In 2008, a report by the Mayor of London suggested that adjusting the hours façade lights are switched on, and using energy efficient lightbulbs could account for a 4% saving in CO2 emissions alone. (You can read more from that report, which put London's theatre's annual emissions at 50,000 tonnes a year, here.)

It goes without saying that this is pretty ridiculous, but just like you remember to switch every light in your house off after you go to bed, could the last one to leave the theatres please turn the lights out?

Consider efficiency backstage

It's not just front of house where changes could be made. As technology has advanced, West End theatre has taken huge technological strides, they have become enormous spectacles akin to running an arena concert eight times a week.

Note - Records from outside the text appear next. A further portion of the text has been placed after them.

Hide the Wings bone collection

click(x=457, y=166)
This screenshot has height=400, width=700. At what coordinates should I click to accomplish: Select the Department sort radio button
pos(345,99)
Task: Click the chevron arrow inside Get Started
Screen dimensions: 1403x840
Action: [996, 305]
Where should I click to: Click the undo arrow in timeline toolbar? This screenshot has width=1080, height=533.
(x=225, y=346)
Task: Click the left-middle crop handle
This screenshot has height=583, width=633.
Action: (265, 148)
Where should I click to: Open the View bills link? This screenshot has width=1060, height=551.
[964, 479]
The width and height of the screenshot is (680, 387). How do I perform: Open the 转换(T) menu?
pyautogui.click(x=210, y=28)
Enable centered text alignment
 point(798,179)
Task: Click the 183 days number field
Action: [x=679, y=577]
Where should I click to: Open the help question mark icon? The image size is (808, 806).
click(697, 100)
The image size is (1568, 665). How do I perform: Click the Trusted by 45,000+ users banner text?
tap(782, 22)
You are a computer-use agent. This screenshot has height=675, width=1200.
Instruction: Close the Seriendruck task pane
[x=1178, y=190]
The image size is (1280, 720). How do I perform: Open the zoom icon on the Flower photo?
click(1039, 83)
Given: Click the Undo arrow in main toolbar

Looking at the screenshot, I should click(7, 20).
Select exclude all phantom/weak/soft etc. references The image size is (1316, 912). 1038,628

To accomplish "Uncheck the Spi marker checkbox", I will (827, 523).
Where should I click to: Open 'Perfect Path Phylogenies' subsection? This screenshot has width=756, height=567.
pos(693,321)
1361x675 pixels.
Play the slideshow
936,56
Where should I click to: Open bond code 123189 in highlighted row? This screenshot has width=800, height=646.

In 2014, Sholeh Johnston of Julie's Bicycle, a charity that supports the creative community to act on climate change and environmental sustainability, published an article in The Guardian that issued ten ways productions of any scale can think more sustainably. These included:

- Switch lights off between shows or after rig checks
- Using rechargeable batteries
- Recycling props and costumes after productions
- Education and engagement of staff

They are simple changes, but by consciously making small changes, it could lead to bigger changes in the process, and the wholesale changes could be substantial.

Collaboration

While producers are clamouring for bums on seats in their theatre rather than the one next door, there's no space for competition when it comes to saving the planet.

Many of the recommendations are universal, and are relatively minor changes which could be changed across the board. If theatre operators, ticket agents, producers and SOLT were to put their heads together and produce an environmental code for all to follow, there would be no ambiguity about what is possible or expected of theatres.

Education also has a big part to play, but it is expensive. So why not spread the cost? Pooling resources and having everyone in the West End taking the same courses, developing the same mindset and learning the same lessons will help achieve these goals in the long-term.